> **EXCERPTED TEXT**:
— start —
“Do You Want to Be Well?” CCOHSYDNEY
“It is interesting that our Lord asked the man if he wanted to be well. Wouldn’t it seem obvious that he wanted healing since he had been hurting for decades? Why else would he have been there?”
The man who got to walk on the Sabbath, was then picked up by the “boys in blue” for “the work” of carrying a mat on the Sabbath, who said “Not my fault – he made me do it”, and when asked “Who healed you and made you walk?” replied – “I dunno who it was.”
I dunno who it was.
Nor me. I don’t know either. All that used to intrigue me: Who is God? Who is Jesus? Is there a God? Is there a Jesus? Why is there a God? There is no God it is all a fairy story. There is no Jesus, there was no dying and rising. There is only me – and the rest is hogwash. Then what if … ? What if there is “something” … Something not as in any sacred text … not as honed and refined like an old wives’ tale … not as simplistic as written … not as demanding as written … not as black and white as written … what if … ?
Do you want to be well?
I never used to want to be well. I was well! All that “well” living and building and creating and consolidating and fighting to keep what I had fought for … ! So all that “God stuff” was for those who needed something. And I didn’t. I had loads.
I didn’t need all that praying and bowing and kneeling and confessing and listening (without listening), reading (without reading), smiling (without smiling) … “stuff”. I was well. And I can’t tell when that changed. But I can tell you that God was not my first choice. Understanding how I worked was my goal. I was well. I just wanted to be “weller”.
— end —
> **DIRECTIONS**:
**a.** In the reflection, what does the writer say their goal was?
**b.** Say whether each statement agrees with the reflection, answering yes or no and quoting the words that decide it: (i) When asked who healed him, the man replied that he did not know. (ii) The writer says God was their first choice. (iii) The writer says they used to want to be well.
**c.** Write out the part of the reflection starting with "Nor me. I don’t" and going on through "I had loads.".

> **DATA**:
— start —
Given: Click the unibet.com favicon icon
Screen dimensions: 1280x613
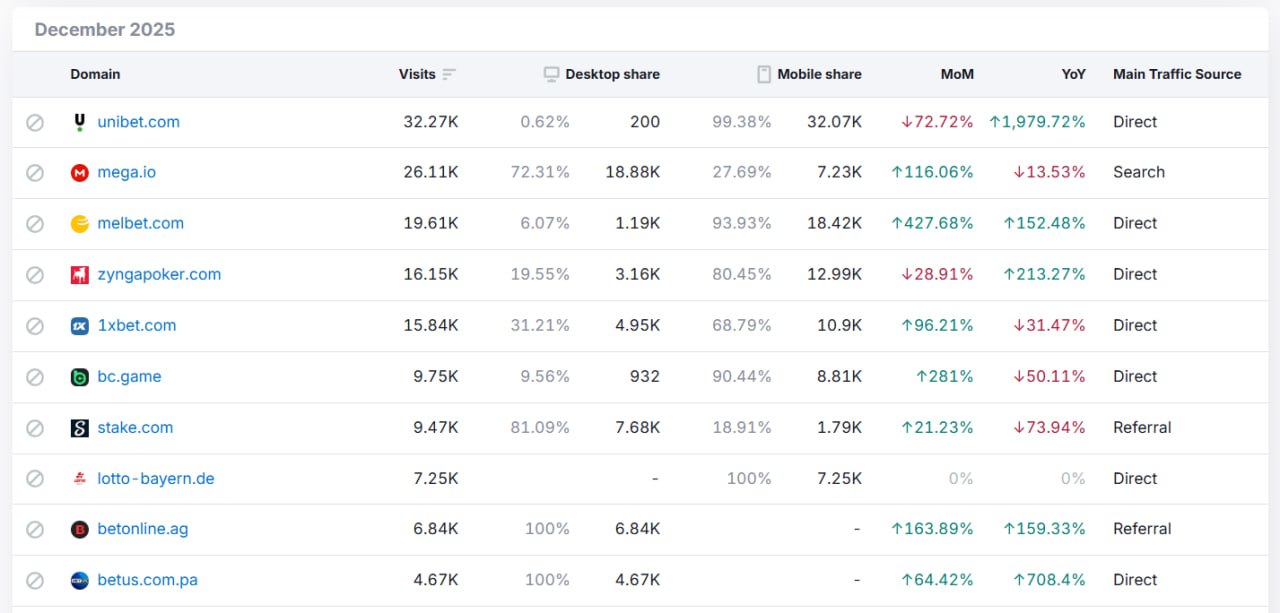Looking at the screenshot, I should [x=80, y=122].
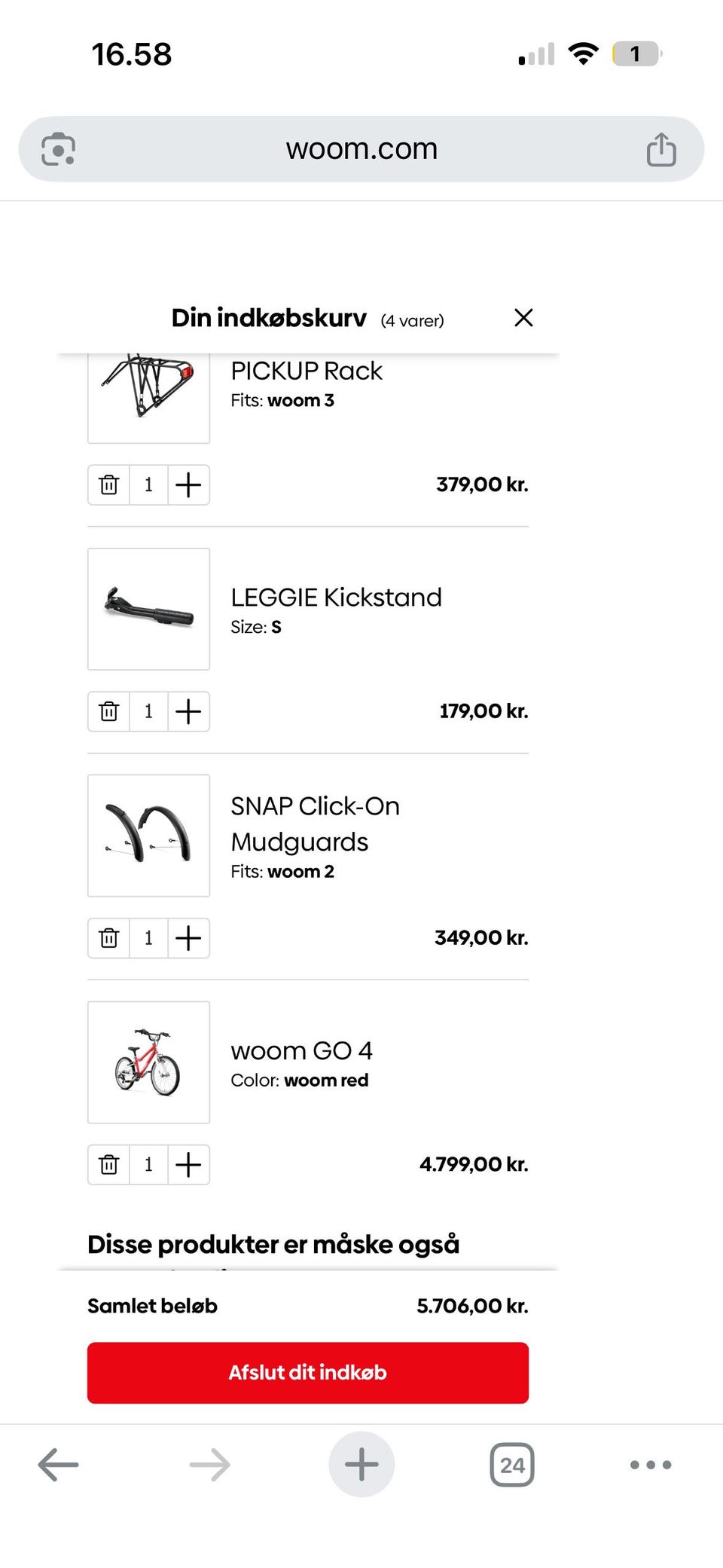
— end —
> **FULL SOLUTIONS**:
**a.** Understanding how they worked was the writer's goal.

**b.**
(i) Yes: "I dunno who it was."
(ii) No: "God was not my first choice."
(iii) No: "I never used to want to be well."

**c.**
Nor me. I don’t know either. All that used to intrigue me: Who is God? Who is Jesus? Is there a God? Is there a Jesus? Why is there a God? There is no God it is all a fairy story. There is no Jesus, there was no dying and rising. There is only me – and the rest is hogwash. Then what if … ? What if there is “something” … Something not as in any sacred text … not as honed and refined like an old wives’ tale … not as simplistic as written … not as demanding as written … not as black and white as written … what if … ?
Do you want to be well?
I never used to want to be well. I was well! All that “well” living and building and creating and consolidating and fighting to keep what I had fought for … ! So all that “God stuff” was for those who needed something. And I didn’t. I had loads.